Many blogs are devoting today to supporting relief for hurricane Katrina victims.
I would like to encourage our readers to donate to Second Harvest, the nation’s largest charitable hunger-relief organization, which is working in disaster mode to distribute food to the hurricane victims. My cobloggers may second this recommendation or feel free to add their own.

For more information:

The Katrina Help Wiki
Instapundit’s roundup
Truth Laid Bear’s Charity roundup

submit to reddit

September 1st, 2005 8:54 AM
in Miscellany | 2 comments | RSS feed | Trackback >

2 Responses to “Help Hurricane Katrina Victims”

  1. 1.   Clifford Says:

    Absolutely, I second this recommendation. Thanks for this post Risa! -cvj

  2. 2.   Greg Kuperberg Says:

    I hope that I can trust physicists to rationally analyze a crisis that so far has been flooded with emotion. The nation and the “blogosphere” are treating it as an act of God that challenges us all to act as Samaritans. But that’s not what is really going on.

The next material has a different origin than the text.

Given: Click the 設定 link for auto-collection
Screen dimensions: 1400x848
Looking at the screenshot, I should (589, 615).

    Katrina is really a logistical crisis and not either a shortage of money or people. Lots of people are converging onto the scene to help in every conceivable way. Soon there will be billions of dollars of insurance money, FEMA money, and remittances from relatives. Private charity will have relatively little effect. Charity is just not on the right financial scale for this problem. Moreover, there are problems on the ground that no amount of money will solve in the short term.

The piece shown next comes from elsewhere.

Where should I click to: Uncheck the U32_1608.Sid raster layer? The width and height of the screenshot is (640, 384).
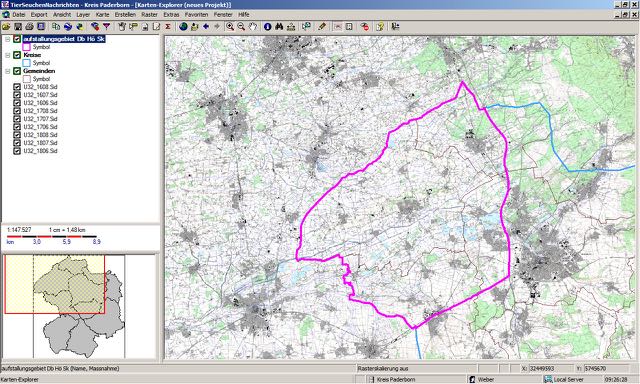click(x=17, y=87)
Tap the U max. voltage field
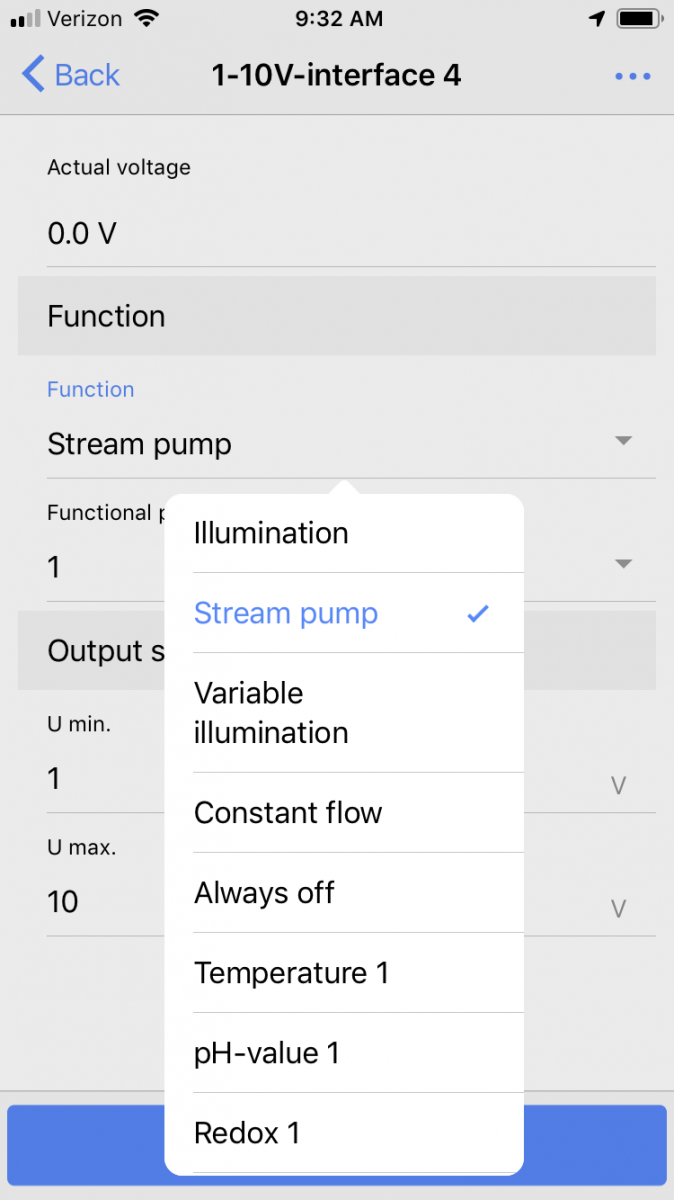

    At the same time, there are two billion people in the world, on the order of 5,000 times as many people as there are serious Katrina victims, who have lived all their lives the way that the victims of Katrina will have to live for a few months. The best thing to do is to write the check that you planned to write for the victims of hurricane Katrina, but change the recipient. Then you really might make a difference. If you really have to donate for Katrina, you should pick a broad charity and you shouldn’t earmark the money.

    I am not saying that because there are other unlucky people in the world, the victims of Katrina don’t deserve relief. The point is that a vast relief network is already in place. It doesn’t always work very well; in this case, it would have worked a lot better if they had invested more in prevention. The right response is to cast blame where blame is richly deserved. The wrong response is to cast pennies into a gigantic, filling till when other tills are nearly empty.